Market Manias

Sir John Templeton, founded, Templeton Growth Fund in 1954. His fund averaged 15% annual growth, for 38 years. “This time it’s different”, is John’s, most expensive phrase.
In financial history, investors were excited and greedy, much like with Bitcoin. History is full of frantic investment markets with endless opportunities.
Burton Malkiel, mentions bubbles in his book, “A Random Walk Down Wall Street”.
Internet stocks surge, causing a bubble. The upswing encourages more people to acquire the stocks, which boosts TV and newspaper coverage, and benefits early Internet stockholders. Successful investors think, cocktail parties are easy ways to get money, which boosts stocks and attracts additional investors.
The whole operation is, a Ponzi scheme, in which new investors, acquire stock from earlier ones.

Charles Kindleberger’s 1978 book “Manias, Panics, and Crashes”, presents the Minsky-Kindleberger model of speculative bubbles.
In many manias, buyers take out loans, to buy assets, thinking they can pay them off, if the asset grows.
These investors, are, vulnerable to price volatility. Short-term drops, in asset prices, may force them, to sell since they can’t pay interest.
Minsky’s study shows that debt financing, predicts asset bubble stability. History reminds us, that each new generation, must learn that markets, can only withstand gravity, for so long until reality sets in.
Bubbles, and fraud, are old.
Opportunists and operators join mass delusions, to preserve, the flow of foolish money used to inflate them.
Charles Mackay’s work, explores, 1700s manias and delusions.
Mackay’s moralizing crowd crazy, represents an outdated concept, that manias are “done by others.”
Ken Galbraith said: manias come from a lack of public sense-making and institutions, willing to confront, popular incoherence.

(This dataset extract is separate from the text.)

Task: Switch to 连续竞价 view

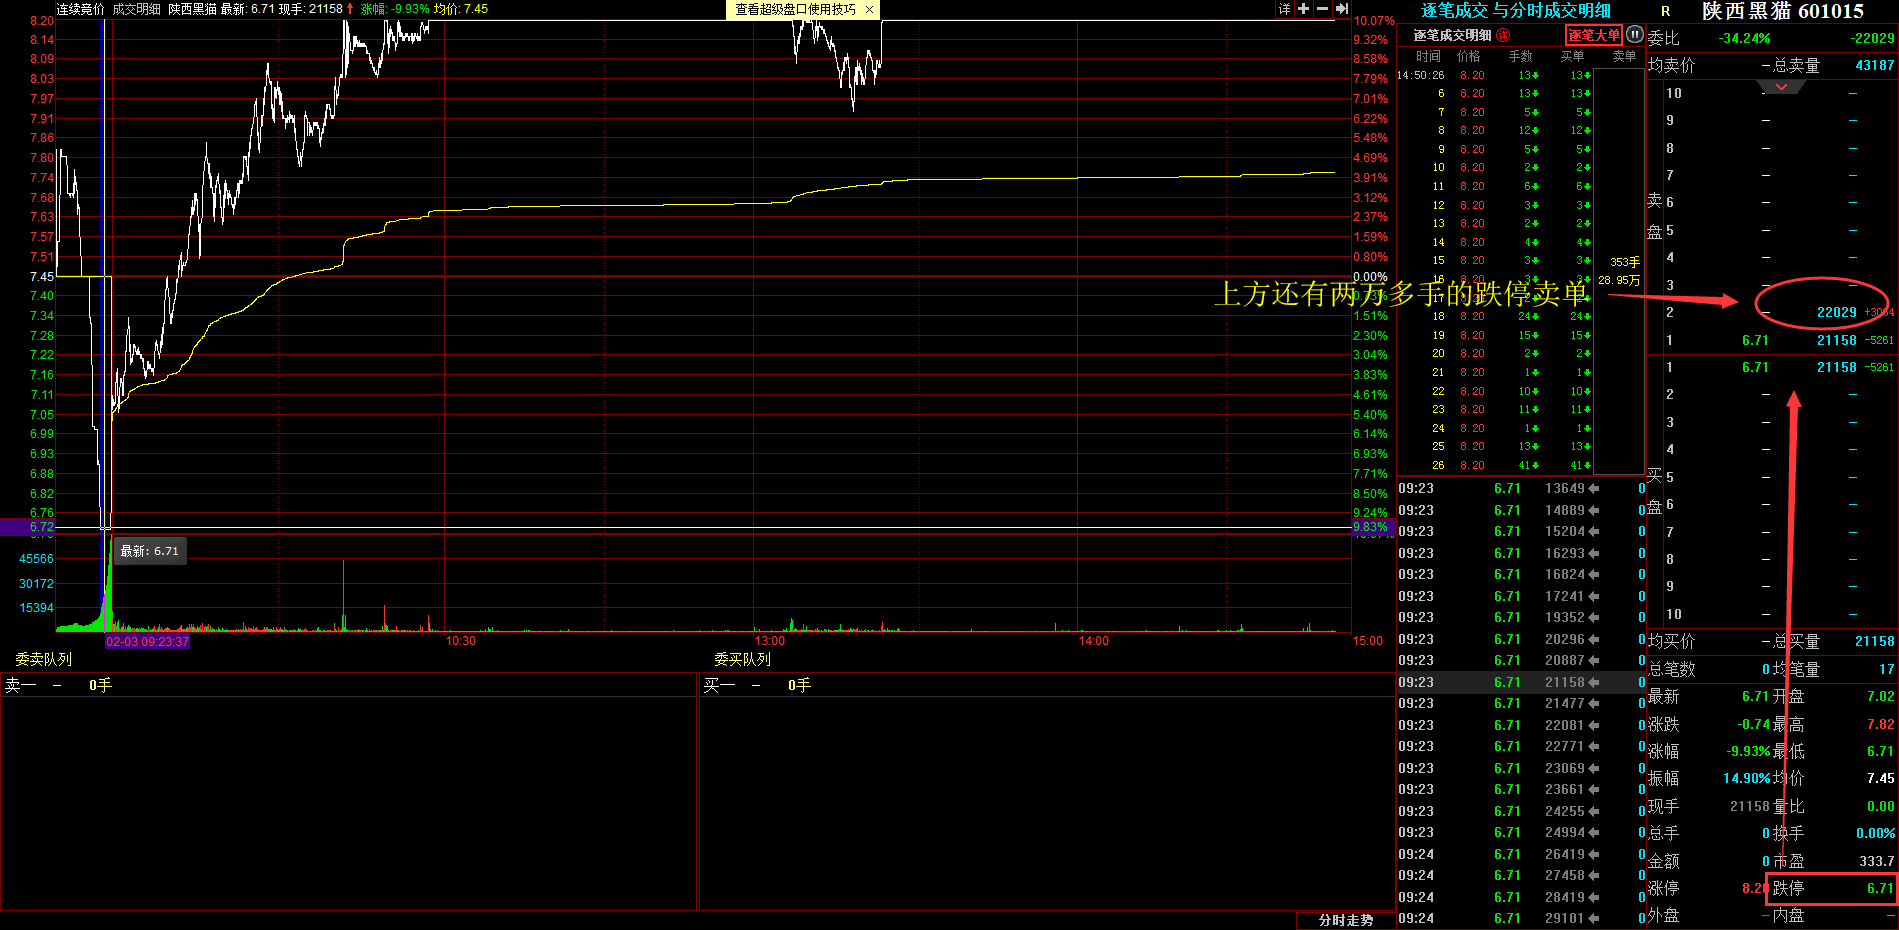Action: tap(80, 9)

Those involved, maintain, their euphoria, to justify their wealth. It’s maintained by ignoring, banishing, or vilifying doubters.
Populist upheavals, anti-democratic sentiment, distrust of public sense-making institutions, low-interest rates, and growing economic disparities, offer a perfect field for manias, to proliferate.

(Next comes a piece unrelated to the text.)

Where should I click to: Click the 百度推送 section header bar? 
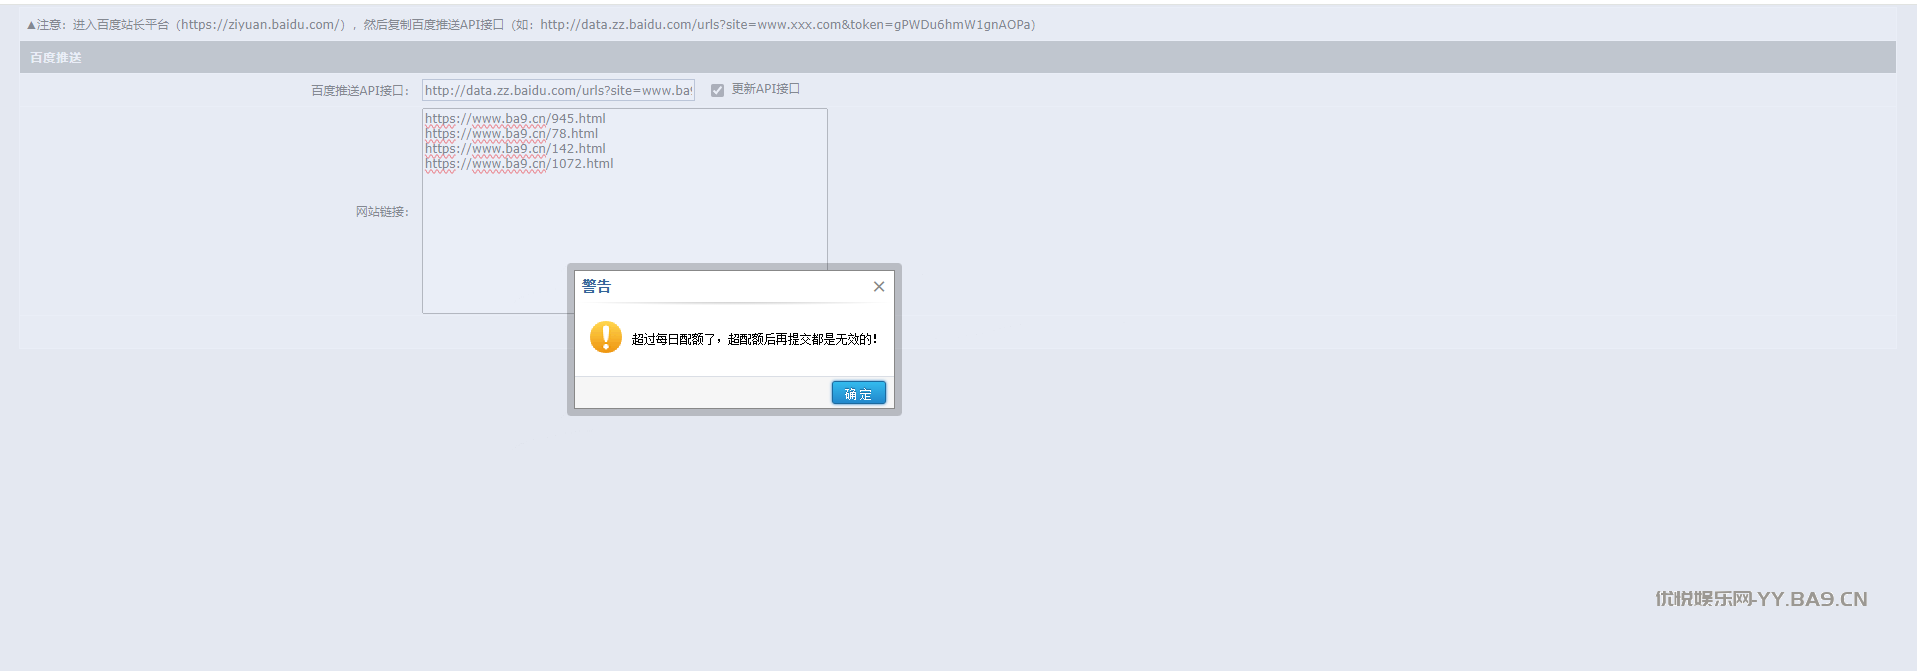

In Lombard Street: A Description of the Money Market, 18th-century British economist Walter Bagehot described manias. He characterized bubbles’ reality-distortion field for quick money.
After contradictions are uncovered, the public will laugh at economic follies.
Affluence breeds deception.
When enormous money has recently been generated, when some people are truly making it, and when most people think they’re making it, there’s a happy opportunity for brilliant mendacity.
Nearly everything is believed, and the worst and most astute deceivers are beyond punishment. But credit damage is worse.
Speculative assets are often built, around a charismatic CEO, or banker who investors believe embodies the new economy. George Hudson in the Railway Mania, Kenenth Lay in the Enron scandal, Adam Neumann in the Venture Bubble, and Elon Musk in the cryptocurrency bubble,
all speak to some underlying circumstance and opportunity that resonates, with the zeitgeist, and allows them, to channel enormous amounts of capital into investments that in otherwise-rational eras would be seen as patently insane.
In a market frenzy, these men act irrationally and deify themselves, thinking their business is above the law, and their acts have cosmic significance.
Their worst flaws, show in their weird behavior. Their character is ruined.
We have 600 years of recorded history to study the initial conditions, internal structure, and aftermath of speculation and bubbles. Previous manias had fruitful and catastrophic bubbles.
Rapid technology advances, or new commodities produce bubbles. Financial engineering advancements, or viral mass delusions cause unproductive bubbles.
Above excerpt is an extract from the book “Popping the Crypto Bubble” from Stephen Diehl, Darren Tseng and Jan Akalin. This book is recommended for all those who are planning to invest in cryptocurrency and don’t want to end up in a foolish way losing their money.
Thank you for listening to data politics podcast.